**Problem details**
When you reach the line that contains "Where should I click to: Click", please begin copying, and carry on exactly to the last line of the material, leaving out every picture.

**Extracted information**
#####

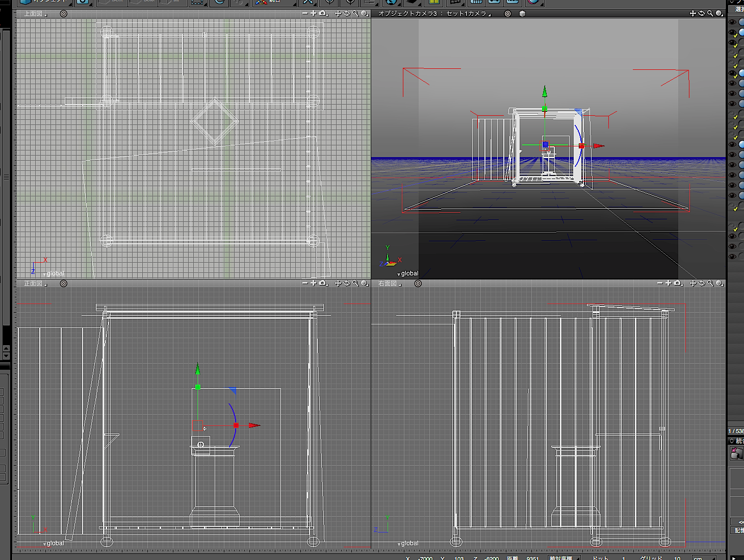This screenshot has height=560, width=744.
Task: Select the pan tool in the perspective camera view
Action: click(692, 13)
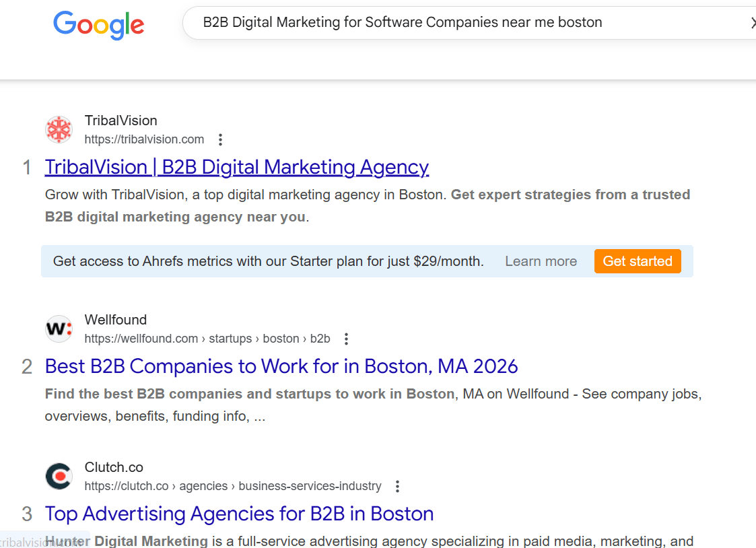
Task: Click the Wellfound 'w:' favicon
Action: point(59,329)
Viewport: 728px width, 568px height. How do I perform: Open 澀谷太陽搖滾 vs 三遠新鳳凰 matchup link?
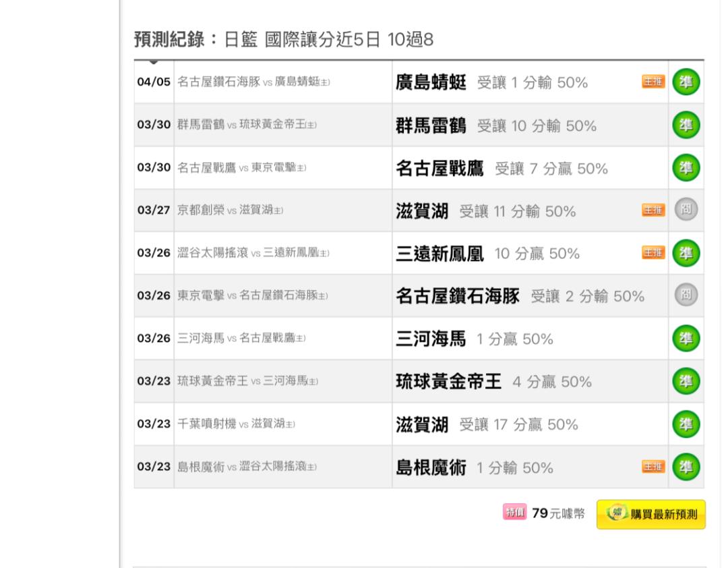point(253,254)
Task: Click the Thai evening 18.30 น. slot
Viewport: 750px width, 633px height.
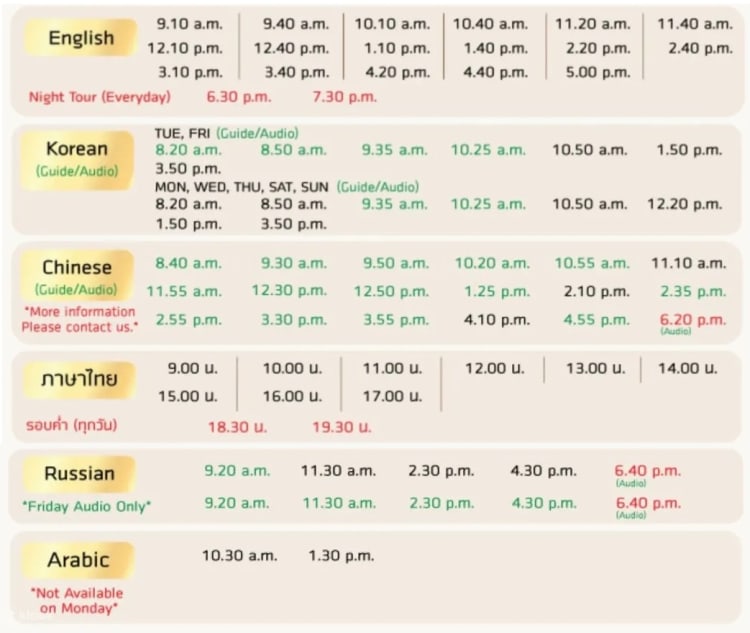Action: pyautogui.click(x=238, y=426)
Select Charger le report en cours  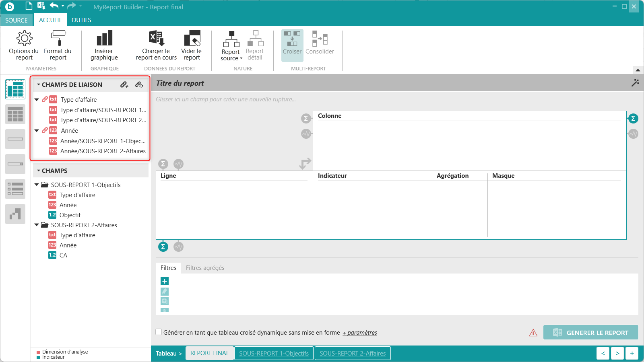tap(156, 45)
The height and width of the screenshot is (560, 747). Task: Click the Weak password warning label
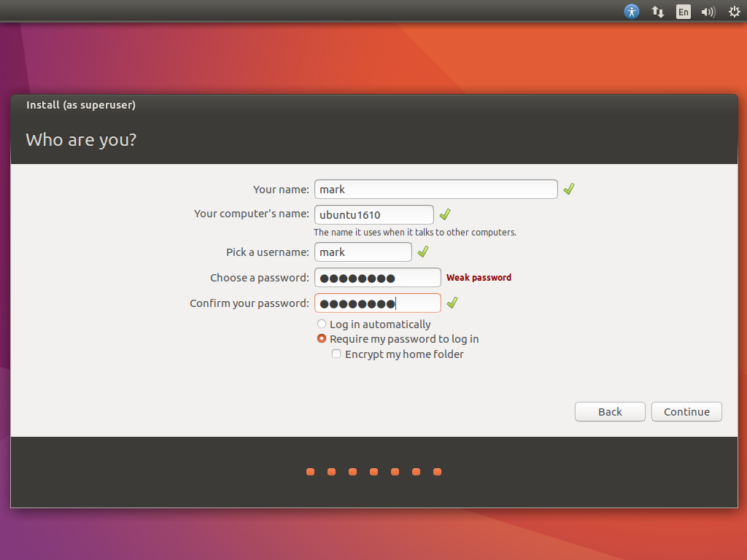[479, 278]
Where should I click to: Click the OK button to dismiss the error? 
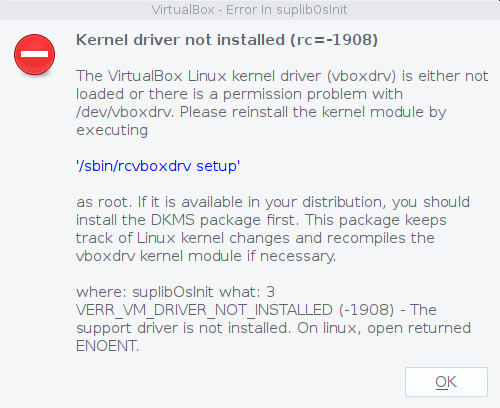pyautogui.click(x=446, y=382)
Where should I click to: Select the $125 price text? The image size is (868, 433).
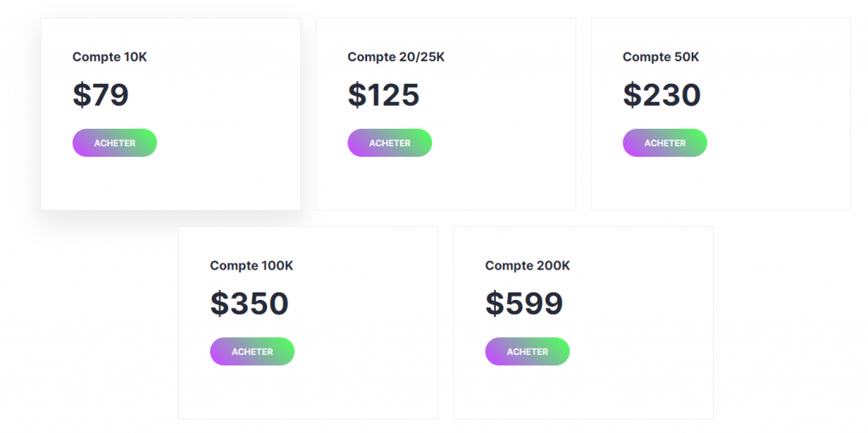click(383, 95)
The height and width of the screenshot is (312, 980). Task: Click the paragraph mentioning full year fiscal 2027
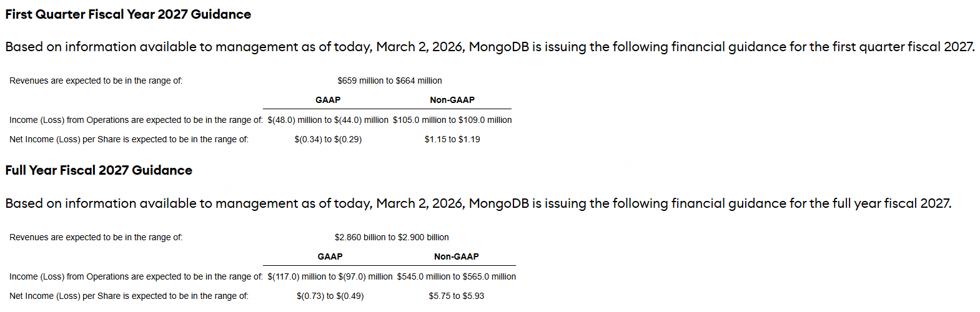click(478, 203)
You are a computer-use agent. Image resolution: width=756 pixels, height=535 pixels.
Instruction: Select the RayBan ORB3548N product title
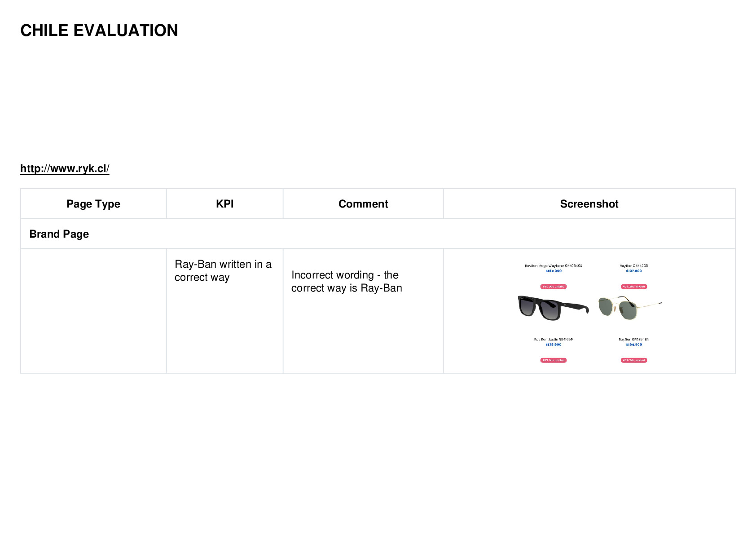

#####

**Output of the task**
Where should I click to: Click the OK button to dismiss the error? 
pyautogui.click(x=446, y=382)
Where should I click to: Select the $125 price text? The image size is (868, 433).
click(383, 95)
The height and width of the screenshot is (312, 980). Task: Click the paragraph mentioning full year fiscal 2027
click(478, 203)
You are a computer-use agent. Image resolution: width=756 pixels, height=535 pixels.
Instruction: Select the RayBan ORB3548N product title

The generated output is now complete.